▸ **Exercise tasks**:
[A] In the DocumentMetadata interface page, reproduce the stretch from "Add an attribute value whose type is number" through "void addAttribute(java.lang.String name, java.lang.String value)".
[B] Rewrite only the entries in the stretch from the line containing "coordinates (132, 36)." through the line containing "Extras is located at coordinates (269, 49).", with "Describe" changed to "Identify" and everything else left unchanged.

▸ **Passage**:
□ □ □ □ □

Skip navigation links

Oracle Secure Enterprise Search Java API Reference
10g Release 1 (10.1.8)

B32260-01


oracle.search.sdk.crawler
Interface DocumentMetadata


public interface DocumentMetadata

DocumentMetadata is an interface used by a crawler plugin to submit URL-related data to the crawler.


Field Summary
static int ATTR_TYPE_DATE
          Date attribute data type
static int ATTR_TYPE_NUMBER
          Number attribute data type
static int ATTR_TYPE_STRING
          String attribute data type

 

Method Summary
 void addAttribute(java.lang.String name, java.math.BigDecimal value)
          Add an attribute value whose type is number
 void addAttribute(java.lang.String name, java.util.Date value)
          Add an attribute value whose type is java.util.Date Note that java.util.Date has time component
 void addAttribute(java.lang.String name, java.lang.String value)

□ □ □ □ □

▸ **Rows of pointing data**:
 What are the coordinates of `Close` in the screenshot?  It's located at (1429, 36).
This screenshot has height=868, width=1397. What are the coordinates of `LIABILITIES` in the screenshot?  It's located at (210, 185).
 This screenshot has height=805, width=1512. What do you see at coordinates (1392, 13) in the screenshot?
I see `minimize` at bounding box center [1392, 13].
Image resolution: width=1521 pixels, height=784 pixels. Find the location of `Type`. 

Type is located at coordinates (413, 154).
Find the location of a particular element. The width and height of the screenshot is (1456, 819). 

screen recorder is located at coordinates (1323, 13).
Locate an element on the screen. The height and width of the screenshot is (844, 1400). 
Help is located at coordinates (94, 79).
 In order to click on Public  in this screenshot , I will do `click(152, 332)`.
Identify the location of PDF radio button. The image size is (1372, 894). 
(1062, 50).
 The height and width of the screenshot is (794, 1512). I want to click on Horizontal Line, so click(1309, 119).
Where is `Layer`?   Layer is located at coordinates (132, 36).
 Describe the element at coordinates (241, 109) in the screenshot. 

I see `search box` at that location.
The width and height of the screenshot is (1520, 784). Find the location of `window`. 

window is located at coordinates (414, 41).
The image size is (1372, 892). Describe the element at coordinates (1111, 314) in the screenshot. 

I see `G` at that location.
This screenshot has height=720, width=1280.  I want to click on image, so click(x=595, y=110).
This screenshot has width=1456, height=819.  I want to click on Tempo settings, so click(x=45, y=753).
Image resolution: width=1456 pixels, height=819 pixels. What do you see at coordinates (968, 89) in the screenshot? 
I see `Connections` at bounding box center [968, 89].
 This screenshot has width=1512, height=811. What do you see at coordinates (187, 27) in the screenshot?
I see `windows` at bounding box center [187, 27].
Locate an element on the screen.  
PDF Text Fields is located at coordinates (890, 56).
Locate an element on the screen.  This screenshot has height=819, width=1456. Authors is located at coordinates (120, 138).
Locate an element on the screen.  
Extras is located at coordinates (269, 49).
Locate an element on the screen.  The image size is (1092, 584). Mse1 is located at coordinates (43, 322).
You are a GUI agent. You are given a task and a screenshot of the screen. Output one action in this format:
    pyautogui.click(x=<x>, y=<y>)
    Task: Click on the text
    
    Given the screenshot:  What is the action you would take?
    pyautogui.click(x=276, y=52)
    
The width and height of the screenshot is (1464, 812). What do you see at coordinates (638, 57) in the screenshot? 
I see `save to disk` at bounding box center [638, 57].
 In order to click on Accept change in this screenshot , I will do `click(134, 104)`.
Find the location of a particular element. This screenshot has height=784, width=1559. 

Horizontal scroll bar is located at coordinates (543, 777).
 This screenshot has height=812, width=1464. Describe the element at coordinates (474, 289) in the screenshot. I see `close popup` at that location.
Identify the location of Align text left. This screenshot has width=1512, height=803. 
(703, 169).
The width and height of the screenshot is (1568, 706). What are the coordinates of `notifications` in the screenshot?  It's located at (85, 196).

□ □ □ □ □

▸ **Exercise answers**:
[A]
Add an attribute value whose type is number
 void addAttribute(java.lang.String name, java.util.Date value)
          Add an attribute value whose type is java.util.Date Note that java.util.Date has time component
 void addAttribute(java.lang.String name, java.lang.String value)

[B]
Where is `Layer`?   Layer is located at coordinates (132, 36).
 Identify the element at coordinates (241, 109) in the screenshot. 

I see `search box` at that location.
The width and height of the screenshot is (1520, 784). Find the location of `window`. 

window is located at coordinates (414, 41).
The image size is (1372, 892). Identify the element at coordinates (1111, 314) in the screenshot. 

I see `G` at that location.
This screenshot has height=720, width=1280.  I want to click on image, so click(x=595, y=110).
This screenshot has width=1456, height=819.  I want to click on Tempo settings, so click(x=45, y=753).
Image resolution: width=1456 pixels, height=819 pixels. What do you see at coordinates (968, 89) in the screenshot? 
I see `Connections` at bounding box center [968, 89].
 This screenshot has width=1512, height=811. What do you see at coordinates (187, 27) in the screenshot?
I see `windows` at bounding box center [187, 27].
Locate an element on the screen.  
PDF Text Fields is located at coordinates (890, 56).
Locate an element on the screen.  This screenshot has height=819, width=1456. Authors is located at coordinates (120, 138).
Locate an element on the screen.  
Extras is located at coordinates (269, 49).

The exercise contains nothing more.